→ Requirement
List every percentage figure in the news item below about the Malaysian insurance deal.

------ Passage for review ------

Jan. 18 (Bloomberg) -- Sun Life Financial Inc. and Khazanah Nasional Bhd. agreed to buy 98 percent of Aviva Plc and CIMB Group Holdings Bhd.’s Malaysian insurance joint venture for 1.8 billion Malaysian ringgit ($600 million).
Sun Life and Khazanah, Malaysia’s state investment fund, will each buy 49 percent of the firm from London-based Aviva and CIMB Group, the companies said in a statement today. CIMB Group will retain a 2 percent share. The price values CIMB-Aviva at 2.4 times its so-called embedded value at the first half of 2012.
“This transaction is perfectly aligned with our strategy for expanding our footprint in Asia,” Kevin Strain, president of Sun Life Financial Asia, said in the statement.

------ Data ------

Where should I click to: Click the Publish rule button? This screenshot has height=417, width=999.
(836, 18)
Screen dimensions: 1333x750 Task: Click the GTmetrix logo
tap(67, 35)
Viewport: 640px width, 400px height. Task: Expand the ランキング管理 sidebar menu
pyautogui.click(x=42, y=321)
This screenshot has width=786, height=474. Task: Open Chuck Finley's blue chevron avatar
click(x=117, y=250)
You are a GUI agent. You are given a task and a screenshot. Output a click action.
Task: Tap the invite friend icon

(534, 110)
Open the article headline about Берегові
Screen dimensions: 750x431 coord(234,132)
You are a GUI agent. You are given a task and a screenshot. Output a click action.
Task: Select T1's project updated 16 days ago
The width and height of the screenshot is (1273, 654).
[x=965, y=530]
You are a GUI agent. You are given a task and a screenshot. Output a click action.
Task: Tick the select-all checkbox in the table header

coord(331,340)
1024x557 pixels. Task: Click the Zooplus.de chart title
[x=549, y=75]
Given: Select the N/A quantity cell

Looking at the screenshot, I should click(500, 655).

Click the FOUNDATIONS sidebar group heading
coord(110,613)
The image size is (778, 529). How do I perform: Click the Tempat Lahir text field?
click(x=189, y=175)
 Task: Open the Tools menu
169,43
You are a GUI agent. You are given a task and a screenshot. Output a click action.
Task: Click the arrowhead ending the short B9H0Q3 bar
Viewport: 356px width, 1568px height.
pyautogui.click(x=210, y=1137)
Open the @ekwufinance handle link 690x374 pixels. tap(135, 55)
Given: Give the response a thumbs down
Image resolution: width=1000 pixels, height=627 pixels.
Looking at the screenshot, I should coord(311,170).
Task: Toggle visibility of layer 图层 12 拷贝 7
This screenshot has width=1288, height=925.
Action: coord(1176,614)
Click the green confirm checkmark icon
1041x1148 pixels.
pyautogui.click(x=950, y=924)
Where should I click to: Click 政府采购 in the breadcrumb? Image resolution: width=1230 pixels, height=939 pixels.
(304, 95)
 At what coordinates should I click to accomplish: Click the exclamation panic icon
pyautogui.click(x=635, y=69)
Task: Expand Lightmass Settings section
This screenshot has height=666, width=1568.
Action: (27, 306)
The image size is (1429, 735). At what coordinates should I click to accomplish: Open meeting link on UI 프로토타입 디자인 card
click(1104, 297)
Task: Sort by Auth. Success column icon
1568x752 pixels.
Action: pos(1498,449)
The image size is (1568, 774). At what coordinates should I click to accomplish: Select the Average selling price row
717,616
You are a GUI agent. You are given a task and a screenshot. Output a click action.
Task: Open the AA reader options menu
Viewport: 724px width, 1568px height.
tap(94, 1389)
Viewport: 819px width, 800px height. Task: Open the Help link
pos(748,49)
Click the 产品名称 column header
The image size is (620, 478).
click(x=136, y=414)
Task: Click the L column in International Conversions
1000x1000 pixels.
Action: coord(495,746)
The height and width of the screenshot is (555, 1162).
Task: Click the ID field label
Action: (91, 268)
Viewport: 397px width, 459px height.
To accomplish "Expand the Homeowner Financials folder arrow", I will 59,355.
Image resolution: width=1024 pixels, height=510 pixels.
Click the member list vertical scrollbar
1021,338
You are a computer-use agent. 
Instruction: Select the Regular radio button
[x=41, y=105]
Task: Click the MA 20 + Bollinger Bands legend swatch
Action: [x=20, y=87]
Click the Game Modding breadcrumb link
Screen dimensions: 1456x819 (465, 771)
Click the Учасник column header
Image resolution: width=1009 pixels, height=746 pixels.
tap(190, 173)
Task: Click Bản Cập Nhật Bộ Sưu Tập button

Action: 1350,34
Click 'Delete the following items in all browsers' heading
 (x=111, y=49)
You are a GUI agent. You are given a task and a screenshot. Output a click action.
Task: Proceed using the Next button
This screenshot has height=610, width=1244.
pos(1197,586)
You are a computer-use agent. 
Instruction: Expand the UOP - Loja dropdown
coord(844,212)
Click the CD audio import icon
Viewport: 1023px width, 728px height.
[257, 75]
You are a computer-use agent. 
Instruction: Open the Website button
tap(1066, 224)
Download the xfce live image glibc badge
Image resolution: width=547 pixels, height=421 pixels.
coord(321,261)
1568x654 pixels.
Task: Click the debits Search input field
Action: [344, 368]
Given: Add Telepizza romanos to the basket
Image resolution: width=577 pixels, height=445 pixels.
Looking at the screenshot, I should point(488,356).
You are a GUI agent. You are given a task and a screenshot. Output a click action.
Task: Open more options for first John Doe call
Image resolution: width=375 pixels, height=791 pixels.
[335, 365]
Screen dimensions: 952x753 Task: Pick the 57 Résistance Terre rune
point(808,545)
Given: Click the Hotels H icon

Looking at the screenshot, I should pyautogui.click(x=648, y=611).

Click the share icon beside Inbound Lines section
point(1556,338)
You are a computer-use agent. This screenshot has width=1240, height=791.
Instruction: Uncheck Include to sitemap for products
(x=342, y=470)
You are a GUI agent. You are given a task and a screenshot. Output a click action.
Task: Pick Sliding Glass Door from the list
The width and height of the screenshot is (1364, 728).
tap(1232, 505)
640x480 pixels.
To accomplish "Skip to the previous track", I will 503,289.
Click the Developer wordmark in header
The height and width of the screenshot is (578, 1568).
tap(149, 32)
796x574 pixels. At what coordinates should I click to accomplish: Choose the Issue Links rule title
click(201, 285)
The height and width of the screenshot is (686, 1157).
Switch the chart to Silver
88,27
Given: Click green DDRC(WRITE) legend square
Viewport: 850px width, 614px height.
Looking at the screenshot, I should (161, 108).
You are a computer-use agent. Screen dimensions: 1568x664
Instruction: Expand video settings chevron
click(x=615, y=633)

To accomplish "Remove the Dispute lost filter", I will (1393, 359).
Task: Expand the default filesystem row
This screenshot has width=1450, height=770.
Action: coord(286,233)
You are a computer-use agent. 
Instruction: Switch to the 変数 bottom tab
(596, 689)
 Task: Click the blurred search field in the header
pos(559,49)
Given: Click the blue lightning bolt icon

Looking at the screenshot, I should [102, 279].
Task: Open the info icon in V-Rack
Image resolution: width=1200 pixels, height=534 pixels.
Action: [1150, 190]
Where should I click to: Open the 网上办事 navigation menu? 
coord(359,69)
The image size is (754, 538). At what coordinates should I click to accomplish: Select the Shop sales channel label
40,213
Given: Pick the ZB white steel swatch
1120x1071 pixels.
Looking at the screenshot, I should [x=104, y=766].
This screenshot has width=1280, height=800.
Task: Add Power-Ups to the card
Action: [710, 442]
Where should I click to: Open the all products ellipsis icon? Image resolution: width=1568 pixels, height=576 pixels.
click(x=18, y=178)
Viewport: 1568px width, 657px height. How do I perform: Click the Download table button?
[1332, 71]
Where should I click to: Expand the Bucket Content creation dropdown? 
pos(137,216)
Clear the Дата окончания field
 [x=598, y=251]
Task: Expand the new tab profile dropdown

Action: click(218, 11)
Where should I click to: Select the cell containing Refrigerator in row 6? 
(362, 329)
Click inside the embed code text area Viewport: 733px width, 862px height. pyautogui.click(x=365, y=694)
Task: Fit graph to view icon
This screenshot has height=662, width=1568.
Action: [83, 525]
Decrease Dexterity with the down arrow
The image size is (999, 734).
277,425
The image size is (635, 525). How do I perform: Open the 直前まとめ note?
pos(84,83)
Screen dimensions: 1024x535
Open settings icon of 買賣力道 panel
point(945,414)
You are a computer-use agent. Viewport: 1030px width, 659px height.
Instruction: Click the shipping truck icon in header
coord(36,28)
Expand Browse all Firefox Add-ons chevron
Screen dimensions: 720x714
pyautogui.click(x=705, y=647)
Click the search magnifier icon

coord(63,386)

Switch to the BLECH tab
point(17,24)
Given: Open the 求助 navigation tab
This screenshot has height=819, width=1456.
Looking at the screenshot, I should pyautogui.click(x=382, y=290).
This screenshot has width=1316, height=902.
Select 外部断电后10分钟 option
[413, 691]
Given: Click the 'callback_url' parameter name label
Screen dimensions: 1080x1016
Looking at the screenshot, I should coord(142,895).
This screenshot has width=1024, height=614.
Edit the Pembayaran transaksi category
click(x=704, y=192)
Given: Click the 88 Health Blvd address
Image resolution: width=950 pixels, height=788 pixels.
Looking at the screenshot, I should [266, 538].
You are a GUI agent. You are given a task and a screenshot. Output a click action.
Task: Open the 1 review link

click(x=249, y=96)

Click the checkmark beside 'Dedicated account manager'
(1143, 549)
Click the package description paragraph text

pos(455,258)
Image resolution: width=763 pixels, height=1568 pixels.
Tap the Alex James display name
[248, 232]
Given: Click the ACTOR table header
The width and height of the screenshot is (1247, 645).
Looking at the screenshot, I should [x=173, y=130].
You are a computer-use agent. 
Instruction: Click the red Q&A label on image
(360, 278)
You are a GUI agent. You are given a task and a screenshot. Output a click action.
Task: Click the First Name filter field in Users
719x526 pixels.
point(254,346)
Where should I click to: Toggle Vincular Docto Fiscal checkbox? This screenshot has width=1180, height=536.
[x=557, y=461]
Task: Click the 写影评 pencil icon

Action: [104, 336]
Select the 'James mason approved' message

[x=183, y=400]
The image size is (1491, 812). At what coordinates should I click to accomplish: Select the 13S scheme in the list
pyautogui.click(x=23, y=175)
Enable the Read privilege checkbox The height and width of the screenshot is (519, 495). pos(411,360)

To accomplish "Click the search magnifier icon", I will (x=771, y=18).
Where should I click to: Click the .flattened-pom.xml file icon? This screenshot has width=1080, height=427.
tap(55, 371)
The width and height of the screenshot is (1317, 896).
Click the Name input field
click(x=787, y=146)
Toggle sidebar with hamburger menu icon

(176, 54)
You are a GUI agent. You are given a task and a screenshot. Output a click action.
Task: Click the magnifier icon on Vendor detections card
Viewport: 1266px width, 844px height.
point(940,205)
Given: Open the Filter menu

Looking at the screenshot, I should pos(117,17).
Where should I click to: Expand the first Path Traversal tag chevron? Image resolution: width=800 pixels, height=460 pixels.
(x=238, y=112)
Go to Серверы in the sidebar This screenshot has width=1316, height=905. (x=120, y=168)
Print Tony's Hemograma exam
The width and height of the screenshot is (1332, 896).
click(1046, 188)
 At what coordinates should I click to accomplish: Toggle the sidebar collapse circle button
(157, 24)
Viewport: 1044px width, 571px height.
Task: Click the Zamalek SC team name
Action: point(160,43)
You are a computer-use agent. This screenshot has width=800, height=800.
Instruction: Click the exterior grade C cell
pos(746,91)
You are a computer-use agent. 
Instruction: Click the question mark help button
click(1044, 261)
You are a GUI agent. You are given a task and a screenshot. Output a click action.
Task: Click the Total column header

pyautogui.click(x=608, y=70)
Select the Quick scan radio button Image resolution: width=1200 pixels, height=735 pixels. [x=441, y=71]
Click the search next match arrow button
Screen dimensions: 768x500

------

→ Response to the exercise
98 percent, 49 percent, 2 percent